What this task involves
Can you output every entry below verbatim, leaving out the pictures?

Input material
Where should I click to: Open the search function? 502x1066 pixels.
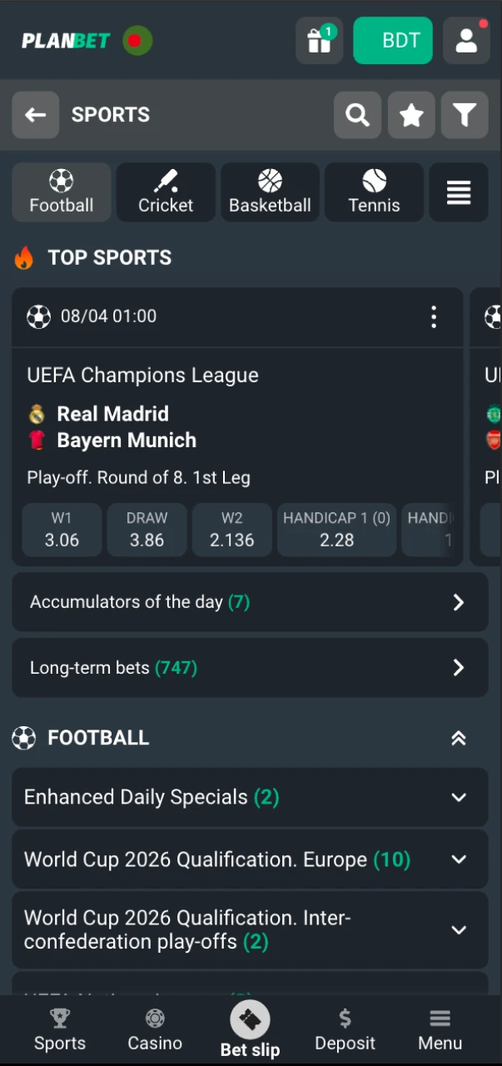(357, 115)
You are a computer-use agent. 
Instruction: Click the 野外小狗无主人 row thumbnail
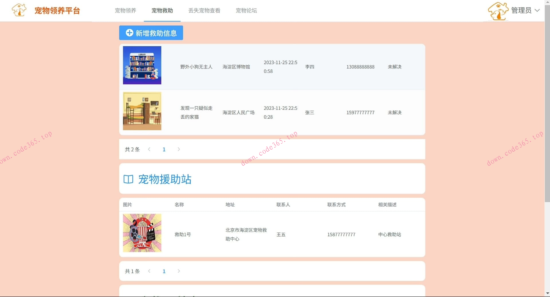click(x=142, y=65)
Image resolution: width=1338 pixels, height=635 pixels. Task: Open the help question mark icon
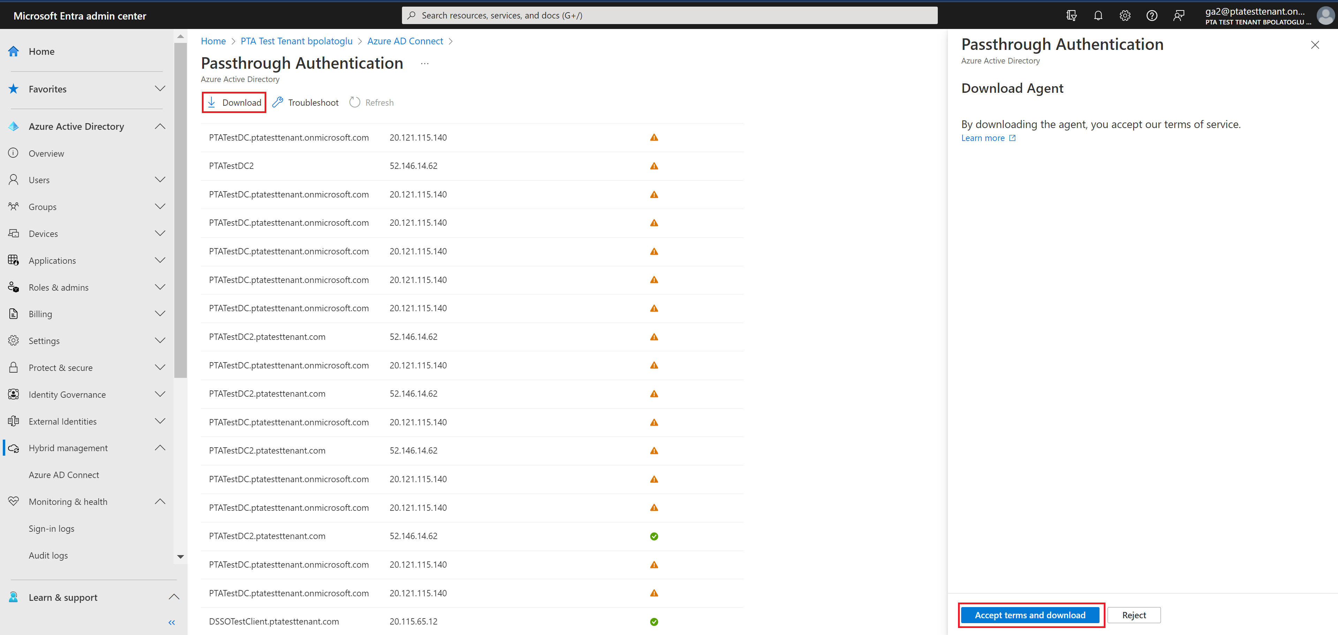pyautogui.click(x=1152, y=15)
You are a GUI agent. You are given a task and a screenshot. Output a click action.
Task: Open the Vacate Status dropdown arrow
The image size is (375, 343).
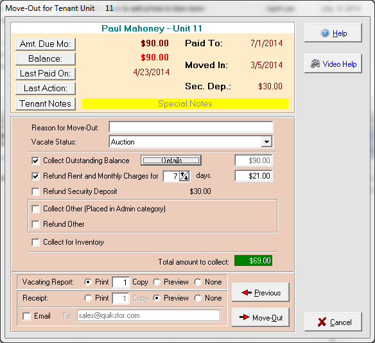click(x=266, y=142)
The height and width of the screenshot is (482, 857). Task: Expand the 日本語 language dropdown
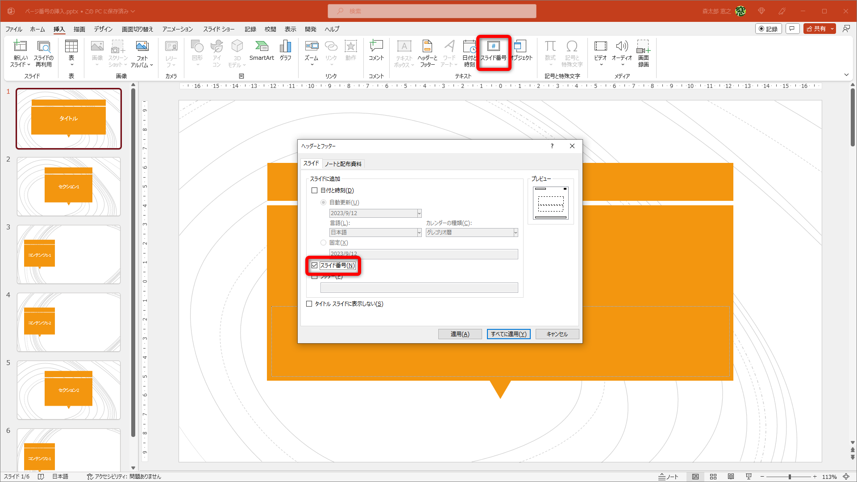[419, 233]
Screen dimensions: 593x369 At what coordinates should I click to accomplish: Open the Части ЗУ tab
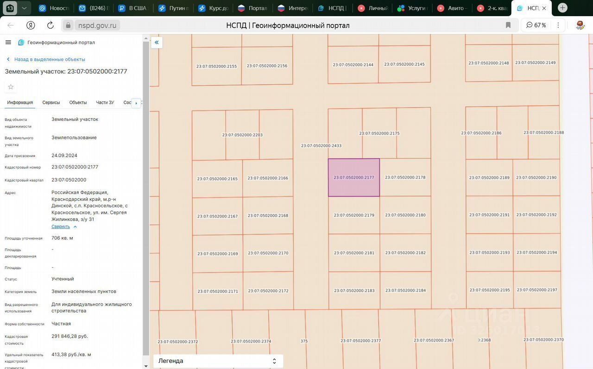[105, 102]

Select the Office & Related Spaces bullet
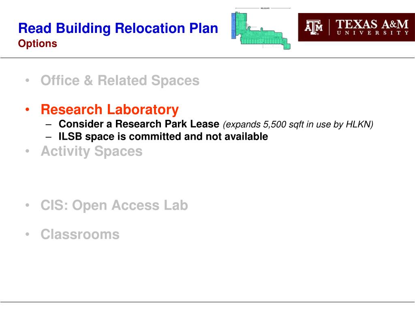tap(120, 80)
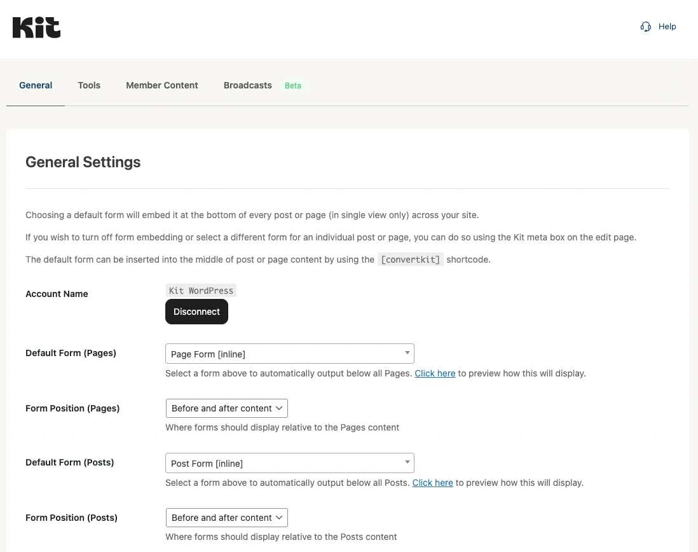Click the Default Form (Pages) dropdown arrow
The height and width of the screenshot is (552, 698).
407,353
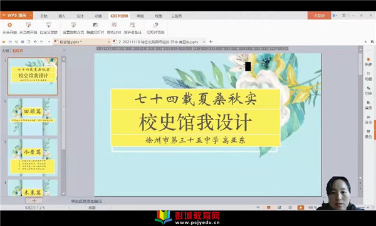This screenshot has width=376, height=226.
Task: Toggle slide sorter view in status bar
Action: (279, 207)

Output below
Where should I click to: Open the search function? 502x1066 pixels.
(357, 115)
You are a computer-use agent. 
Instruction: Click the 野外小狗无主人 row thumbnail
click(x=142, y=65)
Image resolution: width=1338 pixels, height=635 pixels. Task: Open the help question mark icon
pyautogui.click(x=1152, y=15)
You are a GUI agent. You are given a task and a screenshot. Output a click action.
Task: Open the Vacate Status dropdown arrow
The image size is (375, 343).
click(x=266, y=142)
The height and width of the screenshot is (482, 857). Task: Expand the 日本語 language dropdown
[419, 233]
Screen dimensions: 593x369 At what coordinates should I click to accomplish: Open the Части ЗУ tab
[105, 102]

Select the Office & Related Spaces bullet
tap(120, 80)
Click the Default Form (Pages) dropdown arrow
The height and width of the screenshot is (552, 698).
407,353
This screenshot has width=376, height=226.
Task: Toggle slide sorter view in status bar
Action: (279, 207)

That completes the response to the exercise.